The second model, discussed in the HBR, focuses on bundled payments for the entire cycle of care. An example would be a procedure like a hip replacement, where a fee is paid for the whole episode of care, from diagnosis to rehabilitation. Every provider in the care cycle is incentivised to eliminate waste and to improve outcomes. For hip surgery this will include the surgeon, anaesthetist, physiotherapist, hospital, prosthesis etc.
“It can also be applied to chronic conditions,” explains Dr Marais. “Here you would look at covering healthcare services provided over a specific time period. Whether you bundle specific procedures or you bundle chronic conditions, the focus remains on quality and efficiency or better stated – outcomes that matter to patients.”
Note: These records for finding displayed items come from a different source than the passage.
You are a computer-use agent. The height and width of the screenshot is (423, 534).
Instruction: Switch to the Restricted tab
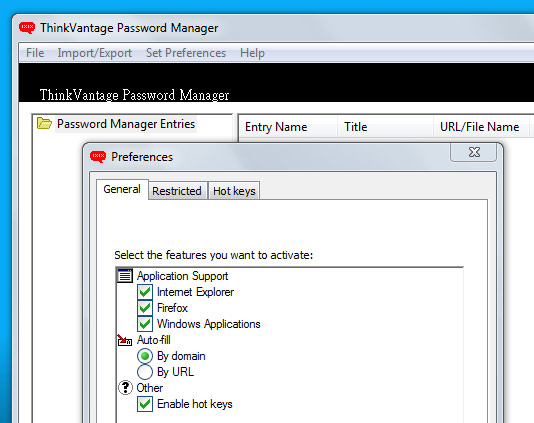pyautogui.click(x=177, y=191)
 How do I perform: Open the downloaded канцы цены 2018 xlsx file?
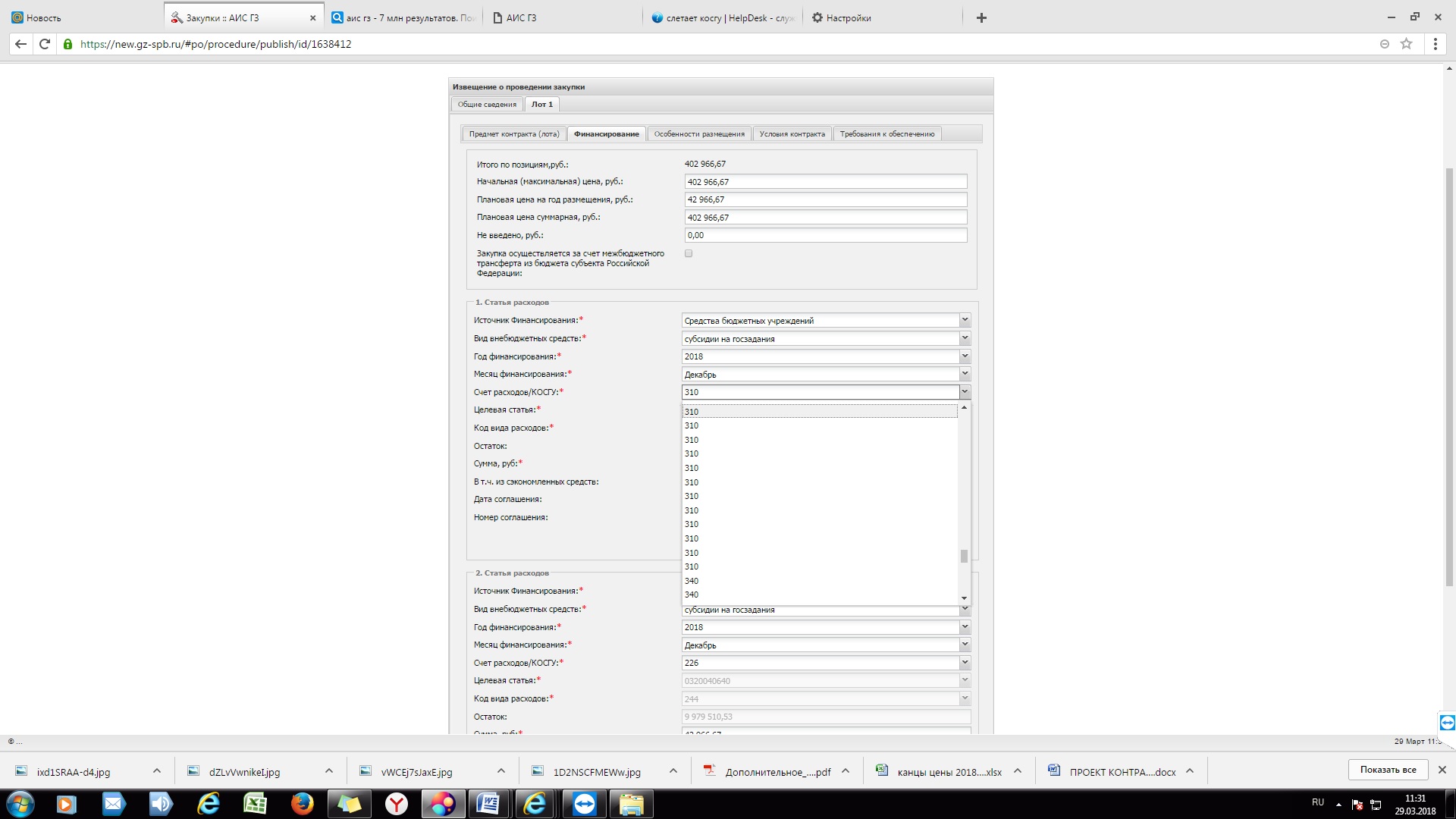(949, 772)
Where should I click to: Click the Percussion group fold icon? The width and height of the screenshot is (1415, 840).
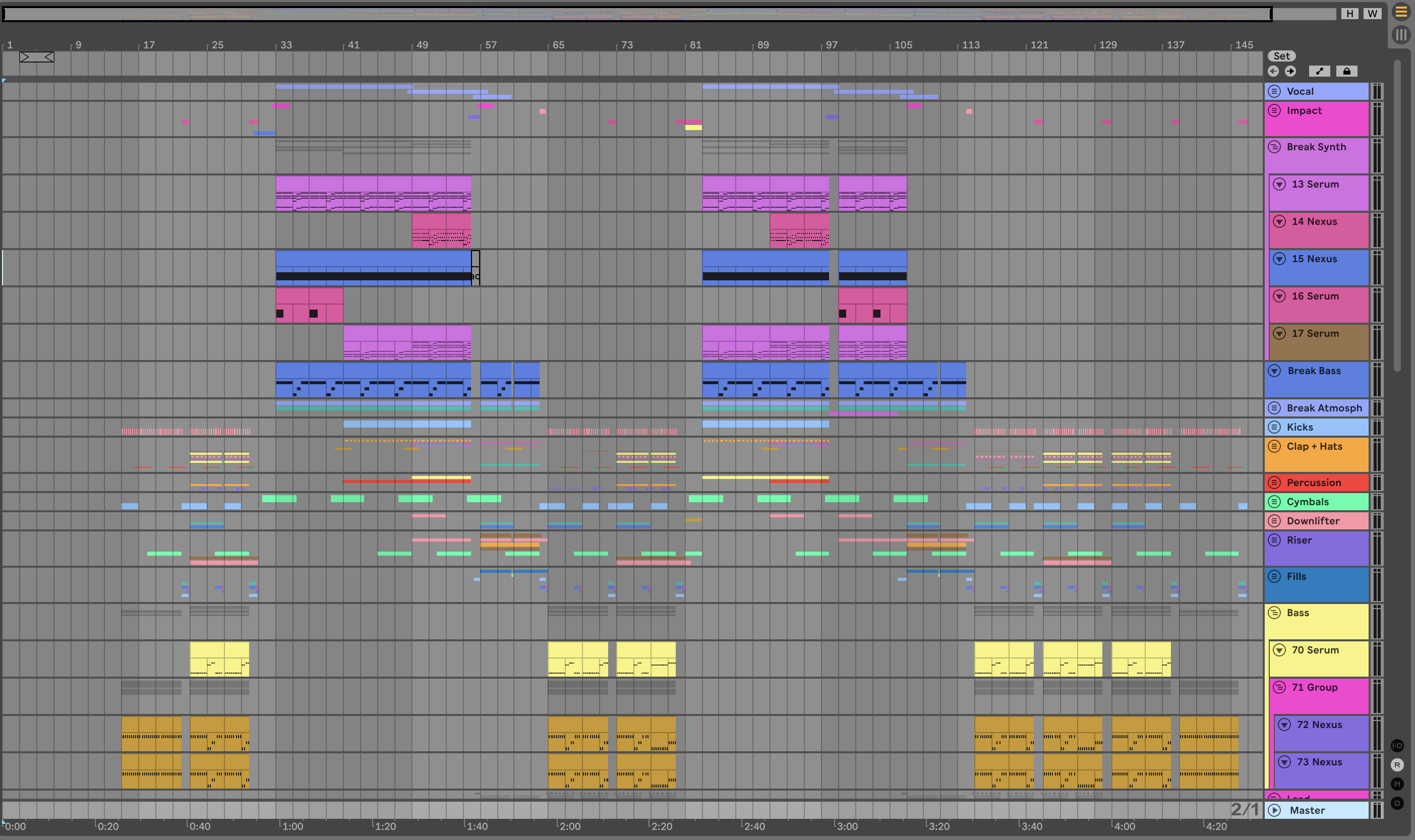click(x=1274, y=482)
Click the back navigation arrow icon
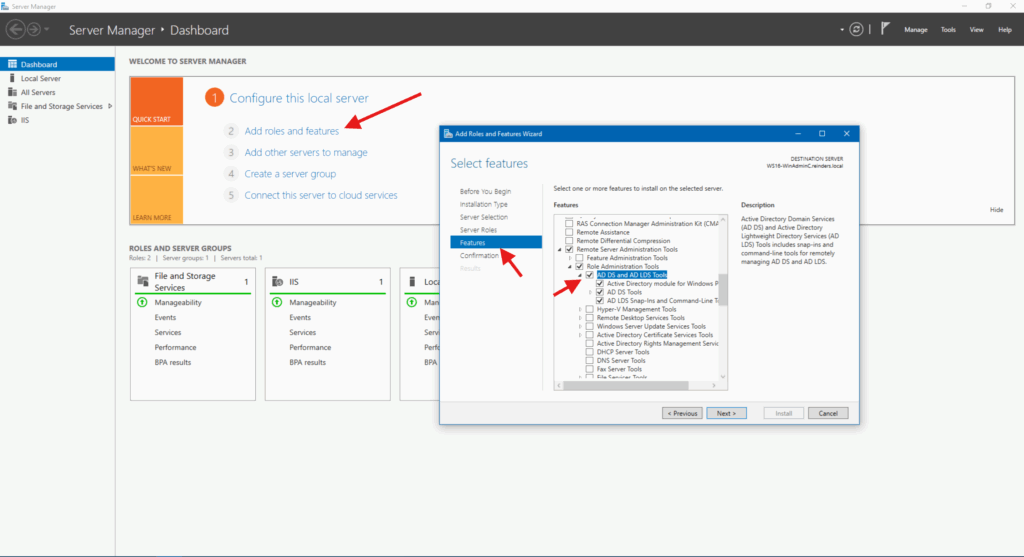The image size is (1024, 557). click(x=15, y=30)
“We need a better way to pay for healthcare – one that rewards providers for delivering superior value to patients,” wrote Robert S. Kaplan and Michael E. Porter, proponents of the bundled payment system, in the HBR. The bundled payment system means everyone will be paid for, profits will be shared, good outcomes are aimed for, and certain catastrophic events are hopefully excluded.
“Value is a term that is very much bandied about in healthcare,” Dr Marais says. “In the end this means we look for better outcomes for the same cost or at a lower cost.”
Spending more on healthcare services doesn’t necessarily lead to healthier patients, he points out. Research has shown that initially, there is an exponential increase in better patient outcomes with greater expenditure, but eventually this plateaus.
“In South Africa, whether we move towards a capitation or bundled model – and we are exploring both avenues – we must move away from the fee-for-service system,” says Dr Marais. “In certain circumstances, both make sense, and medical schemes are very interested in doing this rather than continuing with a system that rewards provider-driven demand.
“The principle is not that anyone should get paid less for their services. Doctors are highly qualified people; they deserve to be paid a fair price. But we can get rid of so much wasted cost, and doctors can benefit from that too.
“But the biggest winners will be patients.”